Categorized as a neo-Western and an action thriller, director Taylor Sheridan describes his film Those Who Wish Me Dead as a combination of three storylines: a survival story, a coming-of-age story, and a redemption story. The film starts off with dramatic score that draws viewers into the film in its first seconds. Then, frantic cuts. A failed parachute. A blazing forest fire. Screaming. Running. A man emblazoned by furious orange flames on his back.
These are the horrific memories that jolt Hannah Faber (Angelina Jolie) out of her sleep. She’s a smokejumper—an elite wildland firefighter who responds to forest fires swiftly by leaping into the emblazoned area via parachute. It’s a job that’s well-suited to thrill seekers, and an intriguing occupation as well. Operating in the forests of Montana, she’s the jaunty boss of her unit. Viewers then meet the town sheriff, Ethan Sawyer (Jon Bernthal), who chastises her daredevil ways.
On the way to Montana are also Jack (Aiden Gillen) and Patrick Blackwell (Nicholas Hoult), a father-son assassin duo. They’re hunting down Owen Casserly, a forensic accountant who’s got the dirt on some bad, powerful people. Casserly, who is friends with Sawyer the sheriff, races off with his son Connor (Finn Little).
The film sends the characters on their way, and the way that they converge is not only entertaining, but quite a narrative feat. While many movies only attempt to follow the paths of a handful of characters, Sheridan’s script propels each of the characters toward each other in a lucid and believable way.
The film succeeds in other areas too. There aren’t any moments that feel like mere exposition. Sheridan also takes the forests of Montana and makes the setting a crucial part of the story. The perils of Mother Nature—searing bolts of lightning in clear fields, the skies bleeding orange from the looming flames of a forest fire—are brought alive in the film.
While the film does succeed in many ways, though there are some missed opportunities to make a deeper connection with some characters. Hannah’s job as a smokejumper is rather intriguing, but the story doesn’t quite explore the impact. Throughout the movie, Hannah doesn’t quite get the opportunities to demonstrate her unique skillset unlike the assassins or the sheriff, each with their own skills. The assassins rely on teamwork and their proficiency with assault weapons, and the sheriff is given a chance to apply his tracking skills. In contrast, Hannah neither fights fires nor jumps out of a plane. The film also fails to highlight what makes smokejumpers elite, which in turn would justify Hannah’s cockiness.

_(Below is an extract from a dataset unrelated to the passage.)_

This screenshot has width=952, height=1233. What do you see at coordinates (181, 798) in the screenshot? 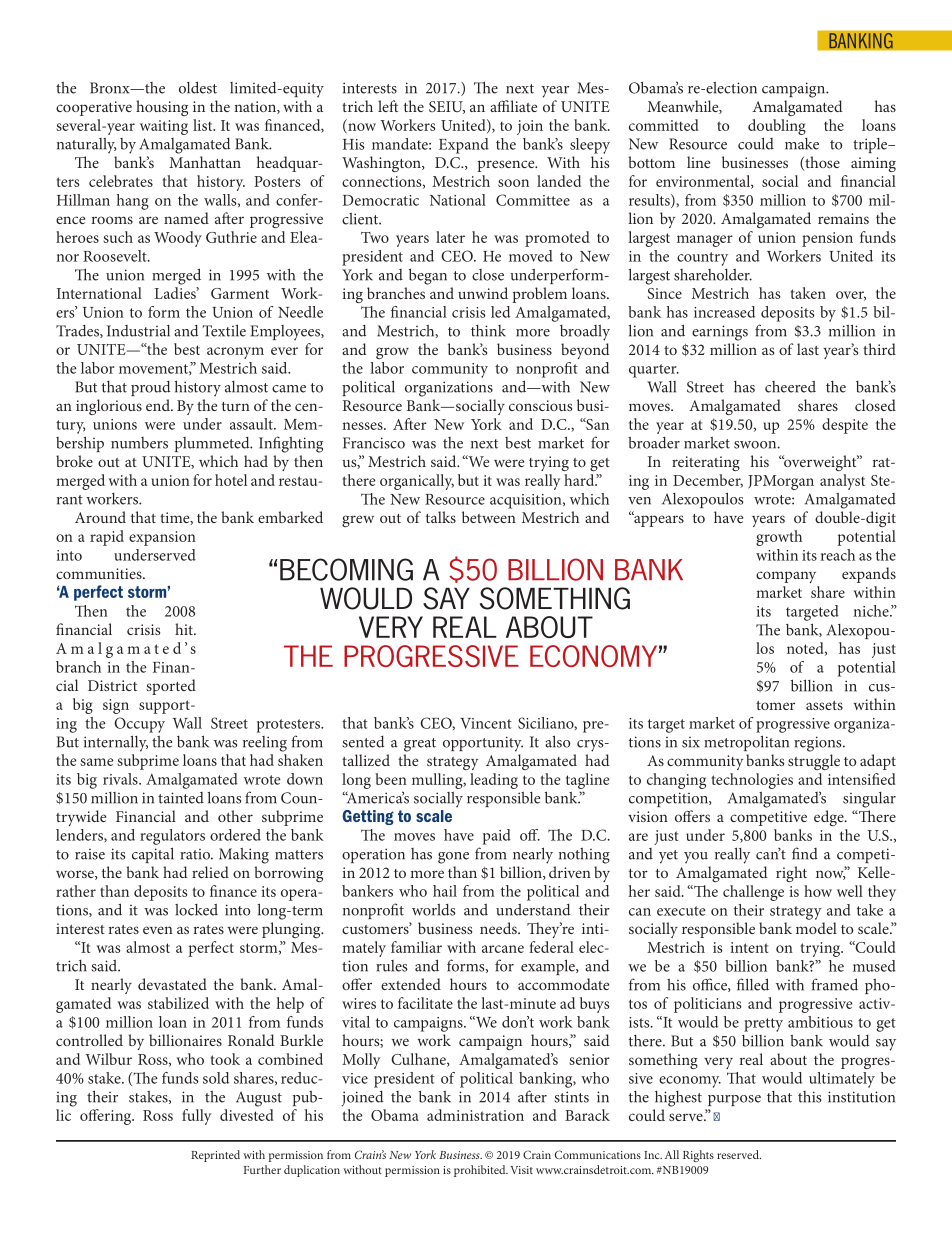
I see `tainted` at bounding box center [181, 798].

Still, these missed opportunities don’t detract from the core of the film. Sheridan succeeds in keeping the conflicts and dangers at the forefront, as any good action movie does. And the cast of actors deliver a successful performance. Jolie gives depth to her character’s thrill-seeking cockiness by portraying an almost motherly protectiveness and sensitivity. Jon Bernthal and Medina Senghore, who plays Sawyer’s wife, jibe well together and bring believable chemistry to the screen.
Altogether, with a triangular hunter-hunted dynamic and firefights that punctuate a heated chase with a wildfire as a backdrop, Those Who Wish Me Dead is relatively fresh and certainly entertaining.